Another useful method to both promote relaxation and to promote dream activity is basically to direct your mind. While in bed, picture in your mind, as vivid as possible, a very relaxing, soothing, and calm place, perhaps a place you have been to before, and would like to go back to; or, imagine the place you would like to be. Make it a clear picture, including the sights, sounds, smells, and how you feel.
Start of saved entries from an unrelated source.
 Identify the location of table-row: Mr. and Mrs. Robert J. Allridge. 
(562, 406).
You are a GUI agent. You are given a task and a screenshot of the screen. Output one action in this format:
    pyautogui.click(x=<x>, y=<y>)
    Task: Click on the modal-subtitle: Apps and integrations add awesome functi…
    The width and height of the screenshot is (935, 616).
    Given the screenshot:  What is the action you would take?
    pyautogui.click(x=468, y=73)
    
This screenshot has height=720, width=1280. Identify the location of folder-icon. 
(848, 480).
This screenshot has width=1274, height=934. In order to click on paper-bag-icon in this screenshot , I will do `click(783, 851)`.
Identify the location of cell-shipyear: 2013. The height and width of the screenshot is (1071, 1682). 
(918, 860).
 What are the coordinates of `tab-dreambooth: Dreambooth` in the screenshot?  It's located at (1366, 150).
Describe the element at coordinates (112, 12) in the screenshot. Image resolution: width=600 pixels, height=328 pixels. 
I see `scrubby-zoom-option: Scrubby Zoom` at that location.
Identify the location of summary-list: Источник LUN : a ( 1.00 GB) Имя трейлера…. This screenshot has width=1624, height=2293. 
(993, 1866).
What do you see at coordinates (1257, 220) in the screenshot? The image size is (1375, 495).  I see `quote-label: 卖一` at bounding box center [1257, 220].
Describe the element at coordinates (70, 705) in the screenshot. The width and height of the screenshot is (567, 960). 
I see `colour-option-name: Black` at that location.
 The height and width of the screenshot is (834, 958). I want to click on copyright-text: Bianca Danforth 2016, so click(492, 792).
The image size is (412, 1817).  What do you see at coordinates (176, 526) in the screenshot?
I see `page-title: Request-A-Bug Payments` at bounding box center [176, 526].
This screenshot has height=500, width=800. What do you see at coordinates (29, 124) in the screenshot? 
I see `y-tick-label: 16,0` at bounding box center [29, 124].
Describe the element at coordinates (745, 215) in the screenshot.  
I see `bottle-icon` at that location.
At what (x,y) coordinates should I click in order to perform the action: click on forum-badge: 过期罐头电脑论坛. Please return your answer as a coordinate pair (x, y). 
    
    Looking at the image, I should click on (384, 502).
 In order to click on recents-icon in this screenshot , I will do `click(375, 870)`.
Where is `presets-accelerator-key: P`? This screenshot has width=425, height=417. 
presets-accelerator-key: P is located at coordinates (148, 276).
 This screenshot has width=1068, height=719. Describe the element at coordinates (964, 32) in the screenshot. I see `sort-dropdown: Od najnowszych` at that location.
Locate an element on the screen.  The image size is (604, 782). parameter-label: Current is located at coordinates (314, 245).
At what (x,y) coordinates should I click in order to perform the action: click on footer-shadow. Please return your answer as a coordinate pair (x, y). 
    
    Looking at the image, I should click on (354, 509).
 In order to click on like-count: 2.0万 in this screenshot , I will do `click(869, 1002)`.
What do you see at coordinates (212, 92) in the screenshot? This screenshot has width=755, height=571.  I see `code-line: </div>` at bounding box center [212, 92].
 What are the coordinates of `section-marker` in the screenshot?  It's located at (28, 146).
An example would be at a calm beach: feeling the warm sun on your body, hearing the slow waves, and feeling the sand or towel… you get the picture. Now while you are in this scene, imagine yourself relaxed, breathing easy and feeling good overall. By guiding your imagination, you guide your mind and body into a restful, sleep and dream promoting state.

Five: Alter your Diet

Basics include avoid eating 2-3 hours before bed, avoid caffeine-containing beverages in the afternoon and evening, and if you are prone to wake to urinate, avoid beverages in general 3-5 hours before bed. Herbal teas or supplements can help you relax your mind and body, some to consider include chamomile, passionflower, skullcap, and oat straw, and lavender. Speak to your health care provider to get more advice on drug-free ways to promote sleep.

Six: Keep a Dream Journal

To encourage dreams, you must keep a dream journal. Immediately when you wake up, write down any dreams you remember. Include as much detail as possible. This will actually train you to be more aware and conscious to your dreams and their remembrance.

Seven: Get More Help

It’s important to seek extra help when everything you have tried has not worked sufficiently. For example, some people who are prone to low or high blood glucose levels can wake prematurely, so get it checked with your medical or naturopathic doctor. If you are under high levels of stress, or experience chronic pain, your sleep is often affected, so getting counseling or appropriate treatment can lead to better sleep.